La Chine peut et va fournir la Russie dans tous les secteurs technologiques, à l'exception des secteurs de pointe comme les semi-conducteurs et les activités spatiales. Toutefois, la Russie passera toujours après la Chine, ce qui signifie que le Kremlin ne sera pas en mesure de rivaliser avec Beijing et Washington dans les domaines de pointe.

En définitive, si l'on s'arrête un instant sur la question, la guerre en Ukraine ne montre pas la montée en puissance de la Russie, qui peine sur le terrain, mais davantage la prévalence de la Chine dans le nouveau système international. Dans les faits, la Russie ne pourrait pas survivre aux sanctions occidentales sans Beijing pour acheter ses hydrocarbures à bas prix, ni offrir à ses citoyens les technologies du quotidien.

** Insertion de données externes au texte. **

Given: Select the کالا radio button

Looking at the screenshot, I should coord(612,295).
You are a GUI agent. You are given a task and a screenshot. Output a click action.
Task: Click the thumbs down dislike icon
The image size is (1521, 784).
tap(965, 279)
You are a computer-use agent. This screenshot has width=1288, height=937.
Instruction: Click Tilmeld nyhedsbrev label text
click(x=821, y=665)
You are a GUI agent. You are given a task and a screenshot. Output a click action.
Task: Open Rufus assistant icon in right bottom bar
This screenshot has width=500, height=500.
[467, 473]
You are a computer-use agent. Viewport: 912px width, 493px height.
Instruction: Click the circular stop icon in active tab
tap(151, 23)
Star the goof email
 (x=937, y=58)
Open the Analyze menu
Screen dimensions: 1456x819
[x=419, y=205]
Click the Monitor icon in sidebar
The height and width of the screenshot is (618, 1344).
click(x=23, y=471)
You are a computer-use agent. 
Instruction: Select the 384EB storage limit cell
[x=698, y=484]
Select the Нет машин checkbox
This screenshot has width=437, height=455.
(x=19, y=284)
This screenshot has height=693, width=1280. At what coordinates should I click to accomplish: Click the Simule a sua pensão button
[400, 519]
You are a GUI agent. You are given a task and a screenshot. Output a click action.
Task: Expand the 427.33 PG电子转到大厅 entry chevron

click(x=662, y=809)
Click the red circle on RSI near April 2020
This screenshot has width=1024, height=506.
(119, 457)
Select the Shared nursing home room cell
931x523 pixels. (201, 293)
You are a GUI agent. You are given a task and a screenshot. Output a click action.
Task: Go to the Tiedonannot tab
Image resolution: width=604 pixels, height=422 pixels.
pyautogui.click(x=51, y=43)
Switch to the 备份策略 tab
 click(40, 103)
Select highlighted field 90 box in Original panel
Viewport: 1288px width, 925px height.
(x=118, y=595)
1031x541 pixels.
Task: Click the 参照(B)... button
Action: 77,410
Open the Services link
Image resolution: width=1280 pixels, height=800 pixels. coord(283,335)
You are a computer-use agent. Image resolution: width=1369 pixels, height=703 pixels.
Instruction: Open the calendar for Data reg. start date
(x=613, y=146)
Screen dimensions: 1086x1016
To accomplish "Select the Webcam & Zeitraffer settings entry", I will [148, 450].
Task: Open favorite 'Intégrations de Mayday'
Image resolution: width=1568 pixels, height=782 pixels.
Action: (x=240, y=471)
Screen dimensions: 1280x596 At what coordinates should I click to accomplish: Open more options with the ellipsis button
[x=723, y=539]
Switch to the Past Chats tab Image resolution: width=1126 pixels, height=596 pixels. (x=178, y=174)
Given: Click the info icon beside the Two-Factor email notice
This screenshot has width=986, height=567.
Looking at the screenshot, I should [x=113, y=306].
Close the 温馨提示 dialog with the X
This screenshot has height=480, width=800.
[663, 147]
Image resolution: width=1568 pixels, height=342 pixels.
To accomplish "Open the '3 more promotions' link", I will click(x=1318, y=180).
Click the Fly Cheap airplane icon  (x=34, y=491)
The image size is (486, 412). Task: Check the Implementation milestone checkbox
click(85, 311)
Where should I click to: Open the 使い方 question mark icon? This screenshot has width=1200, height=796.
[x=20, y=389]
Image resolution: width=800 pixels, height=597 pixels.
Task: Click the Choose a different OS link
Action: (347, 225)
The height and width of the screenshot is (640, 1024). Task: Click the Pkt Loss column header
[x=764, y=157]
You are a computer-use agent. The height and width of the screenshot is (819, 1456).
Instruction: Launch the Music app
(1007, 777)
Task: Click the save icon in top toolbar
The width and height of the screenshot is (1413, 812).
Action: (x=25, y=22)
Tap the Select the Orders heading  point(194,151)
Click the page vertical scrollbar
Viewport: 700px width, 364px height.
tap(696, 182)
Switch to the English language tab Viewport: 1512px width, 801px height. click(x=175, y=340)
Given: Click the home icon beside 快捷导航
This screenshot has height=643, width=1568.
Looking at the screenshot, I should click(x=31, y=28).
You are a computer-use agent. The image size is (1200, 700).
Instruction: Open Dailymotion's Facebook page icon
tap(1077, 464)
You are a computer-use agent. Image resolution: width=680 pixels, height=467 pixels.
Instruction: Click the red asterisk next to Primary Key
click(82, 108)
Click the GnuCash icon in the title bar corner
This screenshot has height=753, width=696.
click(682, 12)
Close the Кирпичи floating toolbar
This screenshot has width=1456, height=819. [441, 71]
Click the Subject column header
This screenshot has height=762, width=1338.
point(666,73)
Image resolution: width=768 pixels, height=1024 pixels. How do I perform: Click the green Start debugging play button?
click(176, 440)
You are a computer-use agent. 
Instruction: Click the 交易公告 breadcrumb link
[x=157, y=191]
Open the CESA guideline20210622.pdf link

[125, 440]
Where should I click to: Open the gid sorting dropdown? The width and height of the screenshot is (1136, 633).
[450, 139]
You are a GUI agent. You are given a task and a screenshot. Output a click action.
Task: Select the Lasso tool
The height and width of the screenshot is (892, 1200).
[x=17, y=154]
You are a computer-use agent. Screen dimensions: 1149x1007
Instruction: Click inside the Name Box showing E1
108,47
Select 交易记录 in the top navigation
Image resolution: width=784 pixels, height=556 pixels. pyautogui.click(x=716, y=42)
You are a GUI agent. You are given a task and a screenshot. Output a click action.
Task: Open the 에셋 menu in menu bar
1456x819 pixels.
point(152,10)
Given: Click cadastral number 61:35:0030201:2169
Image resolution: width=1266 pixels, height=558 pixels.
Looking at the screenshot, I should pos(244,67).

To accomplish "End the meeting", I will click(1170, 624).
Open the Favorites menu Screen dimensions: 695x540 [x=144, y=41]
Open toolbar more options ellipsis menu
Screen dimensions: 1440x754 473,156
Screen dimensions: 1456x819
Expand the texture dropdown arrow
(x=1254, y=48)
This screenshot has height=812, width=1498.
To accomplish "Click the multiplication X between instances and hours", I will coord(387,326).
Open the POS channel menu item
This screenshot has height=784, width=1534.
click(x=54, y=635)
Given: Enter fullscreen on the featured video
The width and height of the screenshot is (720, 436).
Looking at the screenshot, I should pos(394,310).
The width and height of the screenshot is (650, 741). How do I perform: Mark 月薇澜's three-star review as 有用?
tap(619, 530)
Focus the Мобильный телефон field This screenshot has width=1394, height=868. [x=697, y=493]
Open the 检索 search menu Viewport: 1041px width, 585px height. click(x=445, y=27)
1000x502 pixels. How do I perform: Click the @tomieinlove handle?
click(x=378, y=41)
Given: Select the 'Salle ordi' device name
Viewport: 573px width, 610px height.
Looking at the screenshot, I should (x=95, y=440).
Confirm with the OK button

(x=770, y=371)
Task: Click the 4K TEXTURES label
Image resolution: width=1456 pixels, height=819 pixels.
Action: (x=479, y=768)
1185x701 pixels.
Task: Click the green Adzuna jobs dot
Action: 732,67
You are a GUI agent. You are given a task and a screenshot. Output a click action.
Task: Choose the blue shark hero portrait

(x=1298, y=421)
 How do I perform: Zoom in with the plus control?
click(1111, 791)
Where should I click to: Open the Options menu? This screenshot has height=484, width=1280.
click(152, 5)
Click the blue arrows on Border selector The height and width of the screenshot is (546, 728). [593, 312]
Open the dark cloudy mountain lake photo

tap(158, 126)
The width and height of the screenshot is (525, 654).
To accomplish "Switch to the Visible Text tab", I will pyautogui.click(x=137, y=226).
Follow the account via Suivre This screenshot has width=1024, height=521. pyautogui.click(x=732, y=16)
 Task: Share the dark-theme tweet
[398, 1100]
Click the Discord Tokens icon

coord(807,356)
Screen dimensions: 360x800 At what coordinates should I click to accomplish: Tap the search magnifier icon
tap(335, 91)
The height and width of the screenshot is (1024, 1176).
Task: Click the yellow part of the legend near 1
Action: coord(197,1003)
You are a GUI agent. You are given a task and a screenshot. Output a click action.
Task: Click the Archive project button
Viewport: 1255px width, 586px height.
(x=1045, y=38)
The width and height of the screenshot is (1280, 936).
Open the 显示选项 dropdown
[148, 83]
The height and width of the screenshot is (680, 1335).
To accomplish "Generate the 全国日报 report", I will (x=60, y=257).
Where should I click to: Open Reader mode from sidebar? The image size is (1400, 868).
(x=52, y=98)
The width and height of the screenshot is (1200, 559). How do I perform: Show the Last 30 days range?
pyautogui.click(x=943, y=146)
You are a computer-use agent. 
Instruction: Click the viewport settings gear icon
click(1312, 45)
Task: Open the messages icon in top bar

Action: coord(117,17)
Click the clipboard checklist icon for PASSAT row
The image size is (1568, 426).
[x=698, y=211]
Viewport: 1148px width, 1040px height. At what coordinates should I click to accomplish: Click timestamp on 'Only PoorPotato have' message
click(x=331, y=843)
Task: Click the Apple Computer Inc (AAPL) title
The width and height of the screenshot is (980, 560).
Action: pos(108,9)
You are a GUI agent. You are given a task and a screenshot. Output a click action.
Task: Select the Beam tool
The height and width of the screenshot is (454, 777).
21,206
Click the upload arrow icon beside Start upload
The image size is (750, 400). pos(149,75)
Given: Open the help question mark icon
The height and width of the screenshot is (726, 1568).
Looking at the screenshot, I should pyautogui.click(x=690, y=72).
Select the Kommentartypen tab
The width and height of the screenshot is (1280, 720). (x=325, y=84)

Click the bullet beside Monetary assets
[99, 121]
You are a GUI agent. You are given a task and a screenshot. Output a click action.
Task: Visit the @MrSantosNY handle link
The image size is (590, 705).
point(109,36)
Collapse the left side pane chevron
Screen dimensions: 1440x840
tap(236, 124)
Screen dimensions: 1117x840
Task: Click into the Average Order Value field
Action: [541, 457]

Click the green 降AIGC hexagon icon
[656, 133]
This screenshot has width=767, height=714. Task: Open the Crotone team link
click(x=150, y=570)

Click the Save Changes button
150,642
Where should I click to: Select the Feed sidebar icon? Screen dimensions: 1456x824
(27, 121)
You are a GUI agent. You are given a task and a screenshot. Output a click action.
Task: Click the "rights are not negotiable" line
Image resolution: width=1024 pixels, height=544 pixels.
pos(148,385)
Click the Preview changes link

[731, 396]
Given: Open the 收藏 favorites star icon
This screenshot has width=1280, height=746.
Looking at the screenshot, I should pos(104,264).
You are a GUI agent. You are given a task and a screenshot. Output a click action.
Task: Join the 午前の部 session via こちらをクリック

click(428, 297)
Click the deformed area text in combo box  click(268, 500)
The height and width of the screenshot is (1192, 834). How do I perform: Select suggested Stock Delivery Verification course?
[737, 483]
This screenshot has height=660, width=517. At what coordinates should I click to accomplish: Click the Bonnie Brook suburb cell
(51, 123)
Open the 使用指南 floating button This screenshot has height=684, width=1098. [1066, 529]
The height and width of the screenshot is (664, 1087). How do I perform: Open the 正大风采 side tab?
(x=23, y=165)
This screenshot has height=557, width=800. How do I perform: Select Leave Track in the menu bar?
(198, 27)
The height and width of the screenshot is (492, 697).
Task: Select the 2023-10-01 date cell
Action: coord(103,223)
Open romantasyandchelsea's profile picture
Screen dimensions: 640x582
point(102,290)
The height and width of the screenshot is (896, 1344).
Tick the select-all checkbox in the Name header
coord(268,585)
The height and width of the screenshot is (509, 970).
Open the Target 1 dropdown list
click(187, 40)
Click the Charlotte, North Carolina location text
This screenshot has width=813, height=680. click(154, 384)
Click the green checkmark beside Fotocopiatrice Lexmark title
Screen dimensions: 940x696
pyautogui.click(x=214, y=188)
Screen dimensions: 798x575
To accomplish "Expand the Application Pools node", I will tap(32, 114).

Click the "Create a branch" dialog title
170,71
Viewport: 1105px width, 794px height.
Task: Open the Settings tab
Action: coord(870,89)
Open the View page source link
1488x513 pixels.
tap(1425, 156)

En définitive, la Chine est désormais au cœur des relations sino-américaines, car ce ne sont pas les Américains ou les Russes qui décident de la fin du conflit mais bel et bien la Chine. Si Beijing alignait sa position sur celle de l'Occident, la Russie cesserait les hostilités car elle ne pourrait pas survivre économiquement. A cet égard, la Chine a un état d'esprit très pragmatique et bénéficie aujourd'hui de tarifs douaniers très avantageux sur les exportations russes, ce qui est un succès indéniable car elle domine désormais les relations sino-russes, contrairement à l'époque soviétique.